O presidente da Cisco no Brasil, Pedro Ripper, liberado pela Polícia Federal na madrugada do último domingo (21), retomou suas atividades na tarde desta segunda-feira no escritório da empresa em São Paulo. Ripper foi preso temporariamente com outros três executivos da empresa durante a Operação Persona, que apura suspeitas de importação irregular.

Divulgação
Pedro Ripper, atual presidente da Cisco no Brasil, retoma cargo após operação da PF
Pedro Ripper, atual presidente da Cisco no Brasil, retoma cargo após operação da PF

Outros dois executivos também foram liberados: Marco Sena, diretor de canais e Daniela Ruiz, gerente regional de vendas. Eles retomaram o trabalho também em São Paulo. Os suspeitos de participar do esquema foram presos na última terça-feira.

A empresa informou ainda que os dois escritórios no Brasil, em São Paulo e no Rio, chegaram a ser fechados pela PF, mas estão abertos.

O quarto executivo detido durante a operação, Carlos Roberto Carnevali, teve a prisão prorrogada pela Justiça Federal. A empresa não informou qual é o seu cargo.

Em sua página na internet, o link que levava ao perfil dos executivos da Cisco não está em funcionamento.

Prisão prorrogada

O juiz federal Alexandre Cassetari, da 4ª Vara Federal Criminal, prorrogou a prisão temporária de seis envolvidos na Operação Persona. Continuam presos, além de Carnevali, José Roberto Pernomian Rodrigues, Paulo Roberto Moreira, Helio Benetti Pedreira, Cid Guardia Filho e Moacyr Alvaro Sampaio.

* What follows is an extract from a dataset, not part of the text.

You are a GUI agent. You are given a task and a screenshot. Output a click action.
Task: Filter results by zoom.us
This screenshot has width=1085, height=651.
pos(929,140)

De acordo com o juiz, 'a necessidade de rápida e maior apuração pela polícia de dados e elementos (...) confirmam que há novos elementos de riscos de que esses investigados venham a atrapalhar a investigação. Com isso, há comprovação de necessidade da prorrogação da prisão, que continua imprescindível para a investigação'.

O juiz decidiu não prorrogar a prisão de outros suspeitos, como o presidente da Cisco no Brasil, Pedro Ripper, além Fernando Machado Grecco, Marcelo Naoki Ikeda, Fabiano Reis de Souza, Jair Rodrigues de Oliveira, Maurício Rocha Maia, Silvio Rogerio Ferreira Sande, Daniela Wink Ruiz e Raimundo Nonato de Sá.

"Não há na representação novos elementos que demonstrem a existência de riscos de que esses investigados venham a atrapalhar a investigação", disse Alexandre Cassetari.